Seit der Gründung der AfD spielen evangelikale Kreise in ihr eine große Rolle – sie prägen Programm und Personal der Rechtspopulisten. ©dpa

Mit der AfD ist Religionspolitik auf die politische Agenda zurückgekehrt – nicht nur durch die Ablehnung des Islam. Vor allem evangelikale Christen, aber auch konservative Katholiken spielen nach Recherchen der Mittelbadischen Presse eine wachsende Rolle in der Partei.

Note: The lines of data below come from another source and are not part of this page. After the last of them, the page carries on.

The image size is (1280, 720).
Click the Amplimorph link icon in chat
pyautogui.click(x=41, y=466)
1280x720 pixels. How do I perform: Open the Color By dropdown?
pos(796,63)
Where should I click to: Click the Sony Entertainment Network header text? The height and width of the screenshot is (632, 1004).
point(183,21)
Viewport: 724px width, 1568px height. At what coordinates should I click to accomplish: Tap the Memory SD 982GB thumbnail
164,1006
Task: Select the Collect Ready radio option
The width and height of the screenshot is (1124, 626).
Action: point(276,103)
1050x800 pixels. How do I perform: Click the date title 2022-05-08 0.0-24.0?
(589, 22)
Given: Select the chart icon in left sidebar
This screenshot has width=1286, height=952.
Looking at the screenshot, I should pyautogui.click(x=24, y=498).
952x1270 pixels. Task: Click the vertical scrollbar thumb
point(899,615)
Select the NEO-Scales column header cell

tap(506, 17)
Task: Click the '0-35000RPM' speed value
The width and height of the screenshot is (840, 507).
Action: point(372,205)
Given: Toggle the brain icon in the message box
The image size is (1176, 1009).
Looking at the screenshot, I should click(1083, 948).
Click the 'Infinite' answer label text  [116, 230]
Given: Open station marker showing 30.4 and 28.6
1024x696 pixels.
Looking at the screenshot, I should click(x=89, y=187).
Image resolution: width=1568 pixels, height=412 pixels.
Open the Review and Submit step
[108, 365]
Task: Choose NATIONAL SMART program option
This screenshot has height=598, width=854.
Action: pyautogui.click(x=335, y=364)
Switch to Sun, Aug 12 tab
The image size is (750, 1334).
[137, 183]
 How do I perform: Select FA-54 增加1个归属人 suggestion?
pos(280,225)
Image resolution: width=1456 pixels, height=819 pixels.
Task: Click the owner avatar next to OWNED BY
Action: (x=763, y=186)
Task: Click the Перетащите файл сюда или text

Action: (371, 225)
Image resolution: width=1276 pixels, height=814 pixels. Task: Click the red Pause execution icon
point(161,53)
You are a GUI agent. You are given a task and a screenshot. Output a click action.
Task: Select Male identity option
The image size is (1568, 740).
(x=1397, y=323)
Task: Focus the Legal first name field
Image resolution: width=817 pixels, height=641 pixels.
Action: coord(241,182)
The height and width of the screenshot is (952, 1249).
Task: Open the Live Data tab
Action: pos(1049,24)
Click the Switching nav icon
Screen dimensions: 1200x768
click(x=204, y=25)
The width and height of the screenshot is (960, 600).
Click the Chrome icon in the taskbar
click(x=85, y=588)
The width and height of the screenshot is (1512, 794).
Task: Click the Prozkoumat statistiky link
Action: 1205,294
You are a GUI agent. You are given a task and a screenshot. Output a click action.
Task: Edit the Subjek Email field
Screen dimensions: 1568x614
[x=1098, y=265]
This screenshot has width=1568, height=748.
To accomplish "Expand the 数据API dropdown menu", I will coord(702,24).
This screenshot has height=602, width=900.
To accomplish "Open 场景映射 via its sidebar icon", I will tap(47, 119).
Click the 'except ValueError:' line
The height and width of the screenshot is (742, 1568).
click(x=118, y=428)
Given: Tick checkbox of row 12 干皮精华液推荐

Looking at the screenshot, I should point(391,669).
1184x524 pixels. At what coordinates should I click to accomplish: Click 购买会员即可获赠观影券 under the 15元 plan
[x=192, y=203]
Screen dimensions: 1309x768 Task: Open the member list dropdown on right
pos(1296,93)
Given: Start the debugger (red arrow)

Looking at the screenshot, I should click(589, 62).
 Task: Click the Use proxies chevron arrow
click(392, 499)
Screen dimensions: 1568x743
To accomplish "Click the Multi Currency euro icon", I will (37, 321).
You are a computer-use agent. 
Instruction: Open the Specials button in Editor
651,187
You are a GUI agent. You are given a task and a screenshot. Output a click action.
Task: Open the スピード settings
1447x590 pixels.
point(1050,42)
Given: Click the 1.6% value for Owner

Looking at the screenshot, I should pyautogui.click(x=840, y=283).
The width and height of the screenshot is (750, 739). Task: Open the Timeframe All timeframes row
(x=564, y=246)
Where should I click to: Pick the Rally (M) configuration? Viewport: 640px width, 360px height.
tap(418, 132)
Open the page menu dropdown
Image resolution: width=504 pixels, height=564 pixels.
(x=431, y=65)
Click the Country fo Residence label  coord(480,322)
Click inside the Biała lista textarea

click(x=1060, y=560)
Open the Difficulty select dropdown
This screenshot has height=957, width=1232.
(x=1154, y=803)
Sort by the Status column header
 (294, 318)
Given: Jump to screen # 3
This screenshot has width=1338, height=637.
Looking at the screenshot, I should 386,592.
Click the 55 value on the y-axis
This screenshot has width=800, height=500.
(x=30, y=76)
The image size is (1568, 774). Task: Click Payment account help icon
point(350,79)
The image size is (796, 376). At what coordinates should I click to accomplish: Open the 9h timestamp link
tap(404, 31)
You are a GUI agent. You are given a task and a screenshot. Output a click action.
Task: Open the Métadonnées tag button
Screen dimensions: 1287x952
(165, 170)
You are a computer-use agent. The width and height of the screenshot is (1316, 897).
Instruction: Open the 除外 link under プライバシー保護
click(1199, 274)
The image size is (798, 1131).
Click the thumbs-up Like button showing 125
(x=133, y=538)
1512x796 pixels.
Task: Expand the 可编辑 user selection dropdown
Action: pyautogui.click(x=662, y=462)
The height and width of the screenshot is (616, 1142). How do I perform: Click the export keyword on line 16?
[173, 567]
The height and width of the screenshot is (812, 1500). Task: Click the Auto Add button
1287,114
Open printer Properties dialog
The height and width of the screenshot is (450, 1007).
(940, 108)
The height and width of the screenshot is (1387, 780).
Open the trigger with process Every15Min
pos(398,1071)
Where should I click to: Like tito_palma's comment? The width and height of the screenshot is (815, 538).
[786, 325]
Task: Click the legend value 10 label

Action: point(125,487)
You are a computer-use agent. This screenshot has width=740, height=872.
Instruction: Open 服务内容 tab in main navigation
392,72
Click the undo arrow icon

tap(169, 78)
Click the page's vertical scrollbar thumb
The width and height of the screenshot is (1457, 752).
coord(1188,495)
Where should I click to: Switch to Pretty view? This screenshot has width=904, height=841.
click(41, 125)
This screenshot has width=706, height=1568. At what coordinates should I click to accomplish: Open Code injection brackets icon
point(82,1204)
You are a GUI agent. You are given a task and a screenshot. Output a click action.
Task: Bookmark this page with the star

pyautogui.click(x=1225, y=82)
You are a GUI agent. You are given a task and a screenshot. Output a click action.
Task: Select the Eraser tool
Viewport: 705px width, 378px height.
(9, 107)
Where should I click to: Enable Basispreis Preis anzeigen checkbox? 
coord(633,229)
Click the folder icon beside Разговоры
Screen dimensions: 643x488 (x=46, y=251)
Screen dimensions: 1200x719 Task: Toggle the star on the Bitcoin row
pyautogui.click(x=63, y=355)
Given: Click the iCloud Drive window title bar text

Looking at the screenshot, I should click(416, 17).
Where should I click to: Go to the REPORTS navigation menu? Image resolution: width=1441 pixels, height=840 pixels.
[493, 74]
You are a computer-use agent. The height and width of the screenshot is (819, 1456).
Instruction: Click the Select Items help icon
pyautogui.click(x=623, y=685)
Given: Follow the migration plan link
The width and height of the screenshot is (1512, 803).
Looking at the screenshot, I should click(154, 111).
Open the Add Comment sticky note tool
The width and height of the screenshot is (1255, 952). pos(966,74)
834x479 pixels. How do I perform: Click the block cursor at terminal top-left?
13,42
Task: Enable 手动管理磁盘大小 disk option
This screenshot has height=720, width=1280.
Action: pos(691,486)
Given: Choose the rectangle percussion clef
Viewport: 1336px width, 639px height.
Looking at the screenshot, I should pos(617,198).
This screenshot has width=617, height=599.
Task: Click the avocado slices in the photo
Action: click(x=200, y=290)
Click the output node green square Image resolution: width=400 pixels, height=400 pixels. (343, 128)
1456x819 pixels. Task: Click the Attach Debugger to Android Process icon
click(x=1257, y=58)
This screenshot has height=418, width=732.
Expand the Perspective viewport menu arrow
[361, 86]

Es ist paradox. Die rechtspopulistische Alternative für Deutschland (AfD) hat sich auf die Fahnen geschrieben, das »christliche Abendland« zu verteidigen – sucht man in ihrem Grundsatzprogramm nach dem Begriff »Christ«, wird man aber nur vier Mal fündig. Mit dem Kampf für angeblich christliche Werte erzielte die AfD zudem ihre besten Wahlergebnisse ausgerechnet in jenen Bundesländern, in denen die Mehrheit konfessionsfrei ist, etwa in Mecklenburg-Vorpommern. Wie religiös sind die Rechtspopulisten also?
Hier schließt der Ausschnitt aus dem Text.